/assisting-fact-checking

Assisting the Human Fact-Checkers: Detecting All Previously Fact-Checked Claims in a Document

Primary LanguagePython

Assisting the Human Fact-Checkers: Detecting All Previously Fact-Checked Claims in a Document

To train the reranker we need to get several things:

  1. Elasticsearch scores between the input-claims (iclaims) and the verified-claims (vclaims) dataset.
  2. SBERT embeddings of the vclaims and their article.
  3. SBERT embeddings of the iclaims.

After getting them we create the feature vectors for the ranksvm to have a better rerank system.

Table of Contents:

Dataset

More details of the dataset can be found in data directory.

Elasticsearch scores

To run elasticsearch you need to first runt he elasticsearch server before running the experiment script.

elasticsearch -d # The flag d is to run the elasticsearch server in the background as a demeon process

To install elasticsearch, check this link.

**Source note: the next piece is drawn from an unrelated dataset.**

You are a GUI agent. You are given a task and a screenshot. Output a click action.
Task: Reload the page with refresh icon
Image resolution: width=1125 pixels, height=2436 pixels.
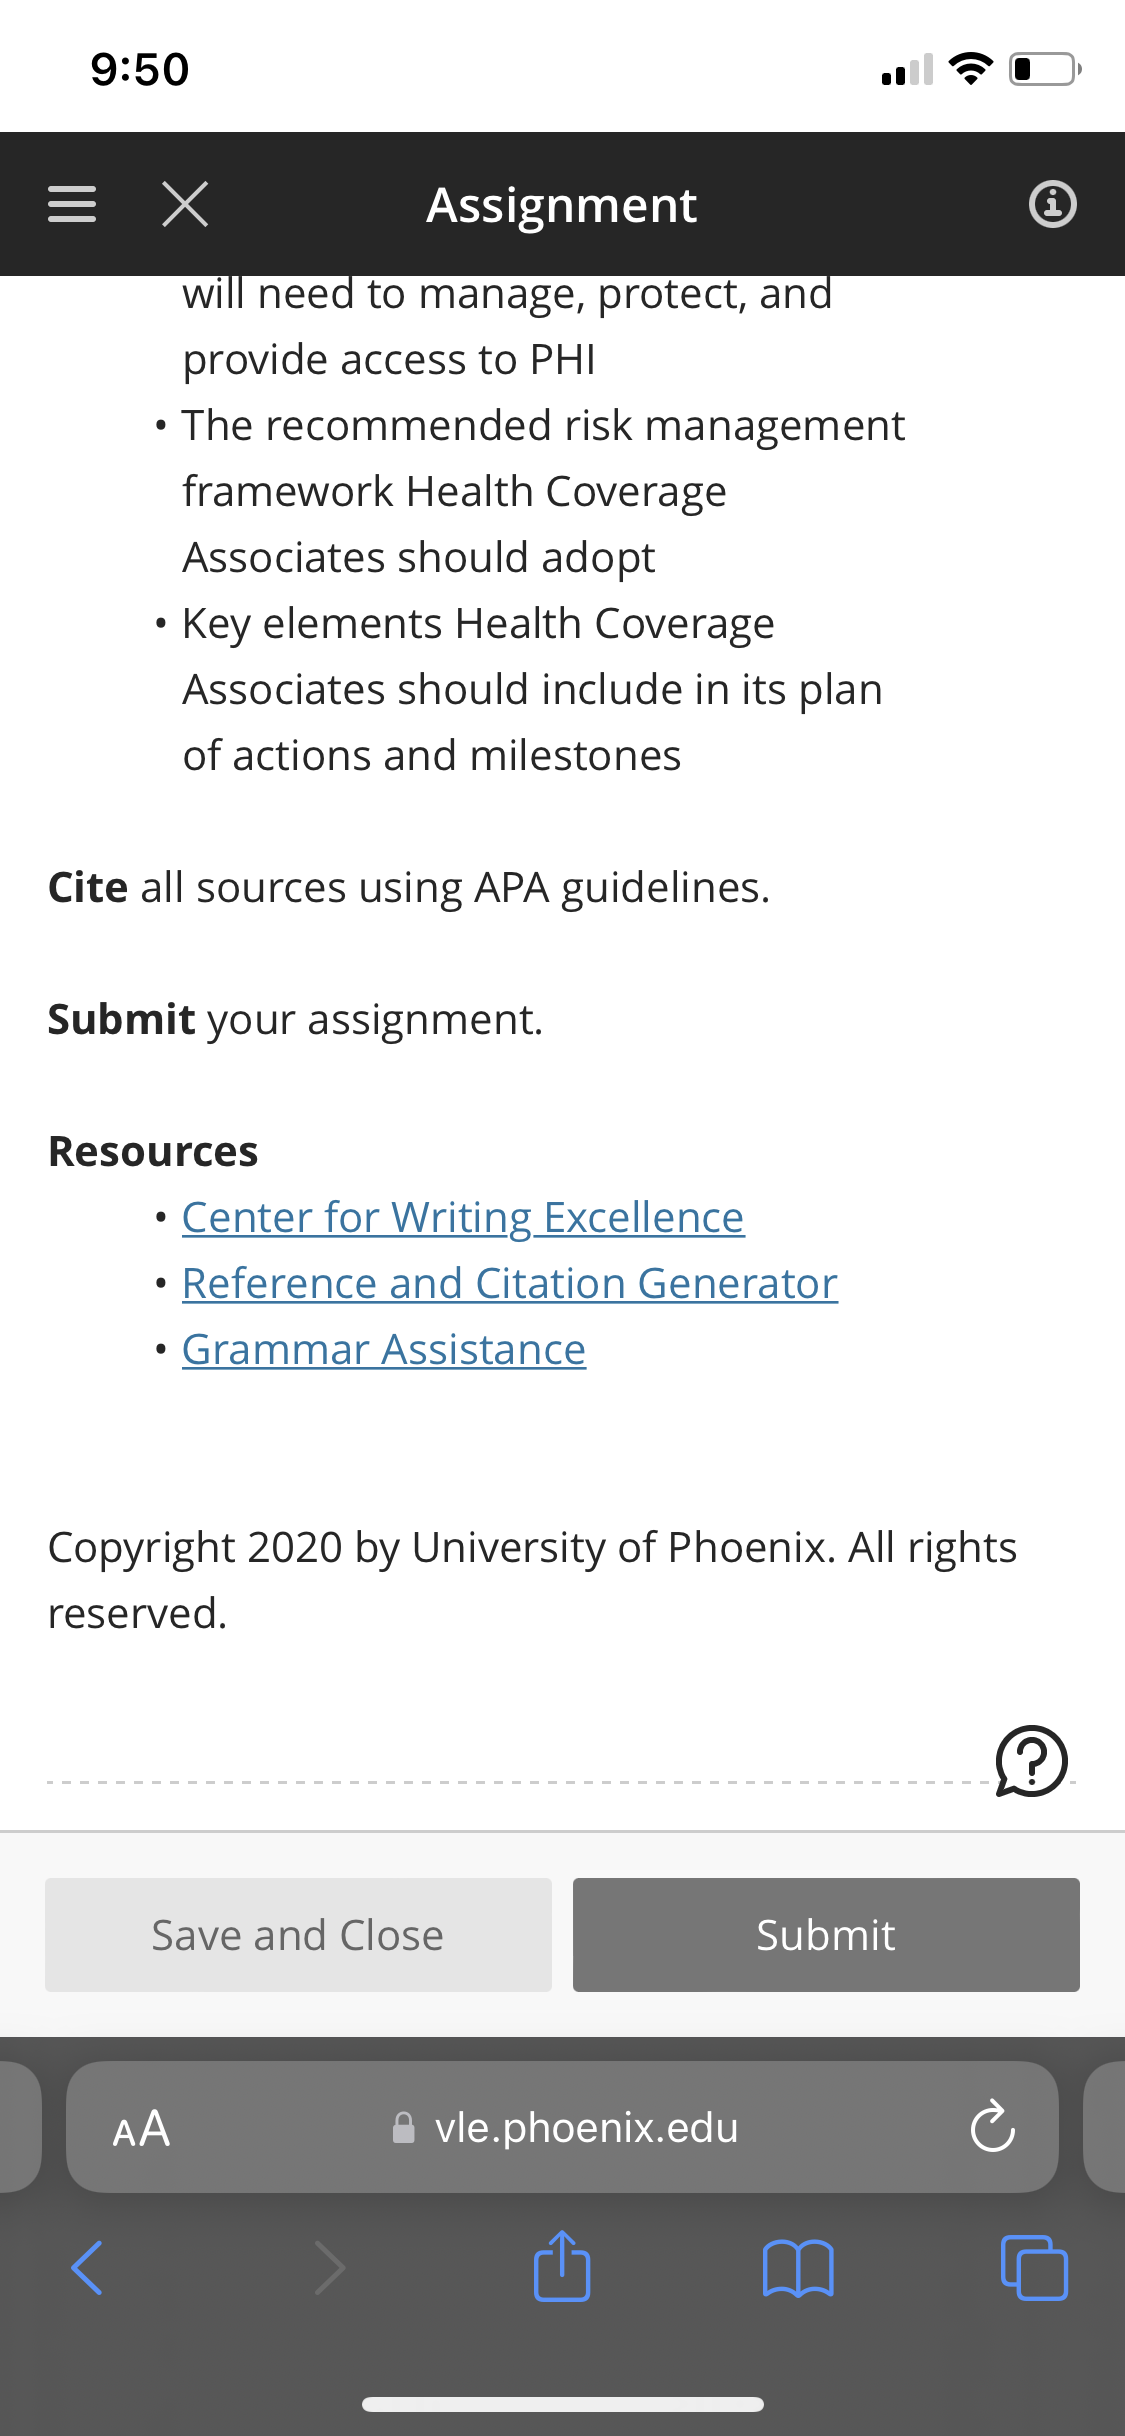coord(992,2126)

After having the elasticsearch server running, to run the experiments you should run

data_dir="../data/politifact" #This is the directory with that contains the dataset. 
elasticsearch_score_dir="$data_dir/elasticsearch.scores.100" #THe directory where the data will be saved

python get_elasticsearch_scores.py \
		-d $data_dir \
		-o $elasticsearch_score_dir \
		-n 100 \ 
		--index politifact \
		--coref-ext $coref_ext \
    --load \ # Run thisflag only once to load the data in the elasticsearch server
		--lower 0 --upper 70 --positives 

Usage of the running script

usage: get_elasticsearch_scores.py [-h] --data-root DATA_ROOT --out-dir
                                   OUT_DIR [--nscores NSCORES] [--index INDEX]
                                   [--load] [--positives] [--lower LOWER]
                                   [--upper UPPER]
                                   [--concat-before CONCAT_BEFORE]
                                   [--concat-after CONCAT_AFTER]
                                   [--coref-ext COREF_EXT]

Get elasticsearch scores

optional arguments:
  -h, --help            show this help message and exit
  --data-root DATA_ROOT, -d DATA_ROOT
                        Path to the dataset directory.
  --out-dir OUT_DIR, -o OUT_DIR
                        Path to the output directory
  --nscores NSCORES, -n NSCORES
                        Number of retrieved vclaims scores returned
                        per iclaim.
  --index INDEX         index used to put data in elasticsearch
  --load                Reload the data into elasticsearch if this flag is set.
  --positives           If this flag is set only the sentences with a vclaims
                        would be scored from the transcript
  --lower LOWER         To run the code over batches, the code would run the 
                        trasncripts[lower:upper]
  --upper UPPER         To run the code over batches, the code would run the 
                        trasncripts[lower:upper]
  --concat-before CONCAT_BEFORE
                        Number of sentences concatenated before the input
                        sentence in a transcript
  --concat-after CONCAT_AFTER
                        Number of sentences concatenated after the input
                        sentence in a transcript
  --coref-ext COREF_EXT
                        If using co-referenced resolved transcripts it gives
                        the resolved coreference data.
                        ({data}/transcripts{COREF_EXT})

SBERT Embeddings

The second step is to get the sentenceBERT (SBERT) embeddings of the following:

  1. vclaim (vclaim)
  2. vclaim-article (title)
  3. vclaim-artcile-title (text)
  4. iclaims (transcript)

To run the experiment,

data_dir="../data/politifact"
bert_embedding_dir="$data_dir/SBERT.large.embeddings"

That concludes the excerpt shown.